DOCUMENT EXCERPT
*** Begin section ***

Once again, the fate of the Affordable Care Act (ACA) is on the line. The Supreme Court is currently hearing oral arguments in the King v. Burwell case over insurance subsidies. Challengers argue that the wording of the law makes ACA subsidies on the federal marketplace illegal. If the court rules in their favor, many fear the ruling will essentially “kill Obamacare.” For starters, some 8 million people would become uninsured, and more aspects of the ACA law would be reversed over time. And if the challenge fails, fresh lawsuits are likely waiting on the wings, so the stakes will only get higher.

How did we get here? For decades, politicians have proposed and counter-proposed top-down fixes for a health care system widely regarded as too expensive and not accessible enough. Unfortunately, competing interests can’t seem to agree on any measure of what those fixes ought to look like. President Obama pushed through significant changes via the ACA in 2010, but the law has proved just as divisive as prior measures, as it has been met almost exclusively with either fierce partisan support or fierce partisan resistance. And while the insurance mandate is the ACA’s most recognizable fixture, the law as a whole is very complex and multifaceted. Therefore, uniform opposition or support shouldn’t be so easy.

*** End section ***

INPUT DATA

*** Begin section ***

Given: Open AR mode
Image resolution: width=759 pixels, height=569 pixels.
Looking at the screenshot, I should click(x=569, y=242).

*** End section ***
*** Begin section ***

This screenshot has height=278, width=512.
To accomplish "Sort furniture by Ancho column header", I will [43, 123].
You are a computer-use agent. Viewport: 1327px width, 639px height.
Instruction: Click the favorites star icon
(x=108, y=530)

*** End section ***

WORK INSTRUCTION
Extend the passage on the Affordable Care Act and the King v. Burwell case, beginning right after its final sentence.

WRITTEN REPLY
In the heat of the judicial and legislative fights that King v. Burwell represents, our question is whether cooperative policy resolutions exist. The debate is inherently centered on economic trade-offs, where financing for one method leaves less for others. But instead of focusing on differences, we start here with key problems in health care that are largely agreed upon. We posit that bipartisan support can be generated around solving the three core problems in health care:

  1. Prices are just too high. Almost all health care products and services—even basics, like bandages and checkups—cost a whole lot more than they should. Whether an employer is paying, Medicare/Medicaid is footing the bill, or individuals are paying out-of-pocket, someone is being charged too much for care.
  2. What we get isn’t good enough. The quality isn’t great. People pay good money for cars that Consumer Reports rates as best. But in health care, the more we pay for treatments, the less we know about their effectiveness (think cancer drugs). And experts can’t even begin to agree on what makes a hospital good or bad.
  3. Accessing care is too difficult. It shouldn’t take a two-hour wait at the family doctor’s office to get a five-minute procedure or running the proverbial bureaucratic rungs to get an appointment with a specialist. So while smartphones are making everything from takeout food to beach houses more accessible than ever, health care is still using fax machines.

Not coincidentally, disruptive innovations (and creating environments to nurture them) have a long history of fixing all three of these problems in other industries, including automobiles, consumer electronics, and media. The core engine of disruptive innovation is to create more affordable products and services for more of a population. They guide the macroeconomic force that keeps economies and social systems lean and healthy.

For example, Gutenberg’s moveable type printing press was disruptive to handwritten books. Disrupting the manuscript business undoubtedly had its downsides (mostly sentimental), but printing press innovation was overwhelmingly positive for humanity. Gutenberg gave exponentially more people access to more ideas—and at a much lower cost. Initially, printed books weren’t as beautiful as handwritten books, and many manuscript makers lost their jobs, but the printing press industry generated millions of new jobs for the ensuing centuries.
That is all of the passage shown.